Showing Data Input and Output

Suppose that your MEX file myFunction has two input arguments and one output argument. The MATLAB® syntax is [X] = myFunction(Y, Z). To call myFunction from MATLAB, type:

X = myFunction(Y, Z);

The MATLAB interpreter calls mexFunction, the gateway routine to myFunction, with these arguments:

Data input to mexFunction.

Your input is prhs, a two-element array (nrhs = 2). The first element is a pointer to an mxArray named Y and the second element is a pointer to an mxArray named Z.

Your output is plhs, a one-element array (nlhs = 1) where the single element is a null pointer. The parameter plhs points at nothing because the output X is not created until the subroutine executes.

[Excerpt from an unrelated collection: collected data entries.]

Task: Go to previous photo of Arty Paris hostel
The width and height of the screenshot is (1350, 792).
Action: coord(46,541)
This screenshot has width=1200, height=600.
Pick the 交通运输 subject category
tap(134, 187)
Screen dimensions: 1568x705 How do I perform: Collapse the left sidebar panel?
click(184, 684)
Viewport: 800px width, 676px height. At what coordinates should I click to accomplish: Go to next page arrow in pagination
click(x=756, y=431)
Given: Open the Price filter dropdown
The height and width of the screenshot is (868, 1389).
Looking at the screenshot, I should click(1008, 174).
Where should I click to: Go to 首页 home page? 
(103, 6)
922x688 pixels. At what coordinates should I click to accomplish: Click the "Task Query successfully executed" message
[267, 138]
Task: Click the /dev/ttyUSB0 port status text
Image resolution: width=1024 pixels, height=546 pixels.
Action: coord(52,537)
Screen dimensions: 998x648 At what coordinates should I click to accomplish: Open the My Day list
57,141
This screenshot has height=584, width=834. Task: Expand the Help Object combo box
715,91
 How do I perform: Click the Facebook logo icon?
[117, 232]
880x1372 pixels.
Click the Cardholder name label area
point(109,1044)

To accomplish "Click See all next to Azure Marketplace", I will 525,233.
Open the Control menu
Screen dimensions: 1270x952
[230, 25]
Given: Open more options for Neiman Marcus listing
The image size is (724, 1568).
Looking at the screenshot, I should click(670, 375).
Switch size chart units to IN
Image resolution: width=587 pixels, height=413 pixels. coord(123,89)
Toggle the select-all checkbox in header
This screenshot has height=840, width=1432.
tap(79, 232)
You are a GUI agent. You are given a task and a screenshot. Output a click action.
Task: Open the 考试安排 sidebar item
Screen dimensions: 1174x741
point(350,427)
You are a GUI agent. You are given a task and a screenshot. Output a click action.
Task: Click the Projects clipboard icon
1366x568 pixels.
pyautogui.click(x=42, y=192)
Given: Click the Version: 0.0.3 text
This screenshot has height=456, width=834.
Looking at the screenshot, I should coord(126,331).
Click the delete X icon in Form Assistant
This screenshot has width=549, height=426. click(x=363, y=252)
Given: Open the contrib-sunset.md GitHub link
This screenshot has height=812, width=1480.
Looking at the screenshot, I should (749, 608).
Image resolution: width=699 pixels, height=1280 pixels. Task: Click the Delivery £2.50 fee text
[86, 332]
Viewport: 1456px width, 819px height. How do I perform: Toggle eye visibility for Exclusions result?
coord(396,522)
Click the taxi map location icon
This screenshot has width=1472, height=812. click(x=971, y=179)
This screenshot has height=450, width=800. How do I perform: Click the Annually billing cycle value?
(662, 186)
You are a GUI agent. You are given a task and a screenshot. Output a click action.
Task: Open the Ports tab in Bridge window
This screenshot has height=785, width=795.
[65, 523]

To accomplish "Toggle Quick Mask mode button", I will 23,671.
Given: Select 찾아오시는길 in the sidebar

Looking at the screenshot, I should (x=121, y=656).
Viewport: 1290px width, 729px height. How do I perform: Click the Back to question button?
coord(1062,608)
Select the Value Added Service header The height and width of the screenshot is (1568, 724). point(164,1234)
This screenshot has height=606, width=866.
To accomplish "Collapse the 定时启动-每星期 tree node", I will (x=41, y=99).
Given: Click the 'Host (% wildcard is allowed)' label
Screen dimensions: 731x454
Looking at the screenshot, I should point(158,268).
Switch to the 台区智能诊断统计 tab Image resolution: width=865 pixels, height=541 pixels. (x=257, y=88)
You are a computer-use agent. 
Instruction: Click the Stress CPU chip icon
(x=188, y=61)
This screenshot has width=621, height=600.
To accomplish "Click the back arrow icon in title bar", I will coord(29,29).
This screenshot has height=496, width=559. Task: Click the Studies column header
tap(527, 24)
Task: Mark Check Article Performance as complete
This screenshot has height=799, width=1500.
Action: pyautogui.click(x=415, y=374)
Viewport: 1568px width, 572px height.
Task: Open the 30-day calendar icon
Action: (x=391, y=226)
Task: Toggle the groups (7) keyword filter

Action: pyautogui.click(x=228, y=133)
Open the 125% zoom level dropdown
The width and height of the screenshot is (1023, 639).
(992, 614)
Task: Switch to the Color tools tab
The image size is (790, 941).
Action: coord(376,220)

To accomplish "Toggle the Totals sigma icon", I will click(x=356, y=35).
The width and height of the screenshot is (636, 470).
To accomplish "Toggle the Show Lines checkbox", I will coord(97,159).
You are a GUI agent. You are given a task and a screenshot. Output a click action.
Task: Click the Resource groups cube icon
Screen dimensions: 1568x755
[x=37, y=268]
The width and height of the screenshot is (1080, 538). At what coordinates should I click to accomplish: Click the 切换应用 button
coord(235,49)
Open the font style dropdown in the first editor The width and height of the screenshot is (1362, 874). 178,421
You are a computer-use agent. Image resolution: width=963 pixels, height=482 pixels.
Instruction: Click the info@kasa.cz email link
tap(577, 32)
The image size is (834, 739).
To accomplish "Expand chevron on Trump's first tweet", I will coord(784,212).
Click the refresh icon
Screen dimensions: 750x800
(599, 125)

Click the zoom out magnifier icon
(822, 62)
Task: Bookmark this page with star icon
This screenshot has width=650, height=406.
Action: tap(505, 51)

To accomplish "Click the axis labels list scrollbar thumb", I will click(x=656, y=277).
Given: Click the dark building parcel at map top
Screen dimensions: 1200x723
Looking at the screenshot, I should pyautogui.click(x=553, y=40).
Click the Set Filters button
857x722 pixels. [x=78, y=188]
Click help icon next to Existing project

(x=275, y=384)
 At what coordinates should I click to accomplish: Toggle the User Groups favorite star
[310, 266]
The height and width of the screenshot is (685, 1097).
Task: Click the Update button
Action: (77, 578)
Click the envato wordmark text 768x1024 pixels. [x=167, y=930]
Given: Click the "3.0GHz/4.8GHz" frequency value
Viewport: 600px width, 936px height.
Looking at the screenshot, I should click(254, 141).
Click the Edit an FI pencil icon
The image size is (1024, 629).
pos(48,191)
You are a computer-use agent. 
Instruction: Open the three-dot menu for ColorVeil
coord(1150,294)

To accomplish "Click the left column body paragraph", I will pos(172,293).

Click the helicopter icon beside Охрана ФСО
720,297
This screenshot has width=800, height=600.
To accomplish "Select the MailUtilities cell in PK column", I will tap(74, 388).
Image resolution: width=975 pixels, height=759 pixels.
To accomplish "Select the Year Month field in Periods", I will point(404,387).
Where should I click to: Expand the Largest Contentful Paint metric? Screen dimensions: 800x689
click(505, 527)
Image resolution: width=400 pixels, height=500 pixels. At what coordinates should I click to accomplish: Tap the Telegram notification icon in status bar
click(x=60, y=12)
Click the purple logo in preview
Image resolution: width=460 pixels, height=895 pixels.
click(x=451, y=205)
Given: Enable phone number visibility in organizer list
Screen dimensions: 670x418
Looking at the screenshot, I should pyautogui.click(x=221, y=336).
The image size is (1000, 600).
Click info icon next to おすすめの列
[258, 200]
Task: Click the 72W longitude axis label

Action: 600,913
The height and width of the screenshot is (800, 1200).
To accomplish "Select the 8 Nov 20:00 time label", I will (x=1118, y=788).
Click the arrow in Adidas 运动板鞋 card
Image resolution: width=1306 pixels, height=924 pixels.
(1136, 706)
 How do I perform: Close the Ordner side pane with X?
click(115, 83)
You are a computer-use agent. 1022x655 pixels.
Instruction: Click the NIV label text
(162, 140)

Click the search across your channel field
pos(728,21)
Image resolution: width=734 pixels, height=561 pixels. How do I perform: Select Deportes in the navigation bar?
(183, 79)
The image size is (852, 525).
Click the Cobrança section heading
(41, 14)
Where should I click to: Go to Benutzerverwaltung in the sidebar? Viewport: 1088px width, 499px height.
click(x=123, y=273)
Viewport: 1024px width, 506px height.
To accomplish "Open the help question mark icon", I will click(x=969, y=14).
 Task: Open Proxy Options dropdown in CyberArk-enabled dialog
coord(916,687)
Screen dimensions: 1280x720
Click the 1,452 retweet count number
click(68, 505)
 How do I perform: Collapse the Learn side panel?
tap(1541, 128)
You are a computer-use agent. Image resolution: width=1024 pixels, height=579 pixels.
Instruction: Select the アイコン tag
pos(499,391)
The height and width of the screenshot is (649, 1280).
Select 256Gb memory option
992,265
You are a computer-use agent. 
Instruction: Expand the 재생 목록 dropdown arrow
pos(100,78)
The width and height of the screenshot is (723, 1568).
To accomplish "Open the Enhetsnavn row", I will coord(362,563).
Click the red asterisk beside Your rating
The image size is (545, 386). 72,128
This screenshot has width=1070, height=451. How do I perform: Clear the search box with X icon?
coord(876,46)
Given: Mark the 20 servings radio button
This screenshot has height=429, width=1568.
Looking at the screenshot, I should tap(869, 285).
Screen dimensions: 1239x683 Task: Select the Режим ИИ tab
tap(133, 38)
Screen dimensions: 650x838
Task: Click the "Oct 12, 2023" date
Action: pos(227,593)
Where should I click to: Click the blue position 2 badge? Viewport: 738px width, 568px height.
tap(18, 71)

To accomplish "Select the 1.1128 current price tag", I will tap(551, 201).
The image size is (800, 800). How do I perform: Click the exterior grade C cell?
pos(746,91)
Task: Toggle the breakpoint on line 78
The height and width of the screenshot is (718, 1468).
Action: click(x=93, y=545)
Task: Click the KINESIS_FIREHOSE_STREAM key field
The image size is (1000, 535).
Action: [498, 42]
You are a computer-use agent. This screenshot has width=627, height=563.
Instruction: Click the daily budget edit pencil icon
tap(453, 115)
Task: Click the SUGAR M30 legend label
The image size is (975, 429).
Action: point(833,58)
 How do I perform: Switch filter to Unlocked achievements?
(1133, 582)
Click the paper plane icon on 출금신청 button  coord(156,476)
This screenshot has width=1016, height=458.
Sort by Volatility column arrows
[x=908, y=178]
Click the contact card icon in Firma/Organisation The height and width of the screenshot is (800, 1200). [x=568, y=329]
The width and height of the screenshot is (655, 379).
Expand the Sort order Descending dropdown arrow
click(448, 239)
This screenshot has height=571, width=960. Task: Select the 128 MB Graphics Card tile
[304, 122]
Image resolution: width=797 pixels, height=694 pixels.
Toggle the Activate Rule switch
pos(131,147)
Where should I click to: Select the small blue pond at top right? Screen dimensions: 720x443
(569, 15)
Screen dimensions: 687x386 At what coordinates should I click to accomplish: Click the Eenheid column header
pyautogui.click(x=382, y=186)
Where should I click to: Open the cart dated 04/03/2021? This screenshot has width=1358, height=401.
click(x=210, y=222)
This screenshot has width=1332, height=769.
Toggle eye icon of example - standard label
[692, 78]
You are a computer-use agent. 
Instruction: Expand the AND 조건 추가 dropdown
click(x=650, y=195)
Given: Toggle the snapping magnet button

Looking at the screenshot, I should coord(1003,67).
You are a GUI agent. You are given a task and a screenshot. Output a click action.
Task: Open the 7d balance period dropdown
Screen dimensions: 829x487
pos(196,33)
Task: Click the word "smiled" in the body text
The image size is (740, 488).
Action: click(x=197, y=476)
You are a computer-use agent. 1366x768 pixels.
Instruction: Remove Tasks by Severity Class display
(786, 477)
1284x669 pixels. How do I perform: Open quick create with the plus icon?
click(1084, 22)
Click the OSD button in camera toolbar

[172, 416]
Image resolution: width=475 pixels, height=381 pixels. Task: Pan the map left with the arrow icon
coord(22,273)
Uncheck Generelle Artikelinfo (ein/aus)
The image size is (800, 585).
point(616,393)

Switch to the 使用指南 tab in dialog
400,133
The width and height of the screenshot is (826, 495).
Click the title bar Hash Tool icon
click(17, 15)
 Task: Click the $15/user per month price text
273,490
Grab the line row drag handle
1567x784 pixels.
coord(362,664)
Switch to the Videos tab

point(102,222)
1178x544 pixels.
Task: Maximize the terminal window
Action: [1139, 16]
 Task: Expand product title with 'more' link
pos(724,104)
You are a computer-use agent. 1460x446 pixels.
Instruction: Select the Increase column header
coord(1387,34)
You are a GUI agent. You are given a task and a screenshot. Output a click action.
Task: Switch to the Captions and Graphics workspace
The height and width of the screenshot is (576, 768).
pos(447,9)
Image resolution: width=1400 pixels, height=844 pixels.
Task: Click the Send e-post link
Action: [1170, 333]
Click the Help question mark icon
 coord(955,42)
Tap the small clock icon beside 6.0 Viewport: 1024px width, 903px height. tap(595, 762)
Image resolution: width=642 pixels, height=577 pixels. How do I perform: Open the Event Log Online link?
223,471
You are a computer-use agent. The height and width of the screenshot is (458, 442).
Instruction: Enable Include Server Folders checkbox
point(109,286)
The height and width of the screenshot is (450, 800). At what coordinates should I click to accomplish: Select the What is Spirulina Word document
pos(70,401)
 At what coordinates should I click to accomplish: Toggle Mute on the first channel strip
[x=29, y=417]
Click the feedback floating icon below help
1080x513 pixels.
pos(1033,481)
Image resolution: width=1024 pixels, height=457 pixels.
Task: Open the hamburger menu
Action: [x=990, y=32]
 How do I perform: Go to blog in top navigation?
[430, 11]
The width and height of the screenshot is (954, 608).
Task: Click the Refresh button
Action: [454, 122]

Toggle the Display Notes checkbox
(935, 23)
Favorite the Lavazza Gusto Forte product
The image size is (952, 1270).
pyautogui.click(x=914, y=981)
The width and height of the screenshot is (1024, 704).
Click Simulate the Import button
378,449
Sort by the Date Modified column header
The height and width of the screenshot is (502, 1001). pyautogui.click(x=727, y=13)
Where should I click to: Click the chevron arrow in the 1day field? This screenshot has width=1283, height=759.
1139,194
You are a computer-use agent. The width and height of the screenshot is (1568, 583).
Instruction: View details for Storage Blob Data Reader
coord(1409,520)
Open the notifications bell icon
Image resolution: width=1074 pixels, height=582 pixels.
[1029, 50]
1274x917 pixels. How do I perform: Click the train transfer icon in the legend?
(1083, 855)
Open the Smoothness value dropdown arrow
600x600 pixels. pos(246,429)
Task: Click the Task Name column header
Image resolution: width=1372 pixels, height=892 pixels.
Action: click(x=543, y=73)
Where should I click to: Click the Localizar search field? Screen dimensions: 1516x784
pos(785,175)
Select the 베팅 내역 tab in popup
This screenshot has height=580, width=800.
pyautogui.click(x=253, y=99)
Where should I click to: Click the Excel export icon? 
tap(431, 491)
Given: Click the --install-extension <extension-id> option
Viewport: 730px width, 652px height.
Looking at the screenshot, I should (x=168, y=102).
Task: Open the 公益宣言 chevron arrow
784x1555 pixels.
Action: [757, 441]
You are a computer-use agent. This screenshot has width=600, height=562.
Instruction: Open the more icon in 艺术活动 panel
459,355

The gateway routine creates the output array and sets a pointer to it in plhs[0]. If the routine does not assign a value to plhs[0] but you assign an output value to the function when you call it, MATLAB generates an error.


It is possible to return an output value even if nlhs = 0, which corresponds to returning the result in the ans variable.

Gateway Routine Data Flow Diagram

This MEX Cycle diagram shows how inputs enter a MEX file, what functions the gateway routine performs, and how outputs return to MATLAB.

In this example, the syntax of the MEX file func is [C, D] = func(A,B). In the figure, a call to func tells MATLAB to pass variables A and B to your MEX file. C and D are left unassigned.

The gateway routine uses the mxCreate* functions to create the MATLAB arrays for your output arguments. It sets plhs[0] and plhs[1] to the pointers to the newly created MATLAB arrays. It uses the mxGet* functions to extract your data from your input arguments prhs[0] and prhs[1]. Finally, it calls your computational routine, passing the input and output data pointers as function parameters.

MATLAB assigns plhs[0] to C and plhs[1] to D.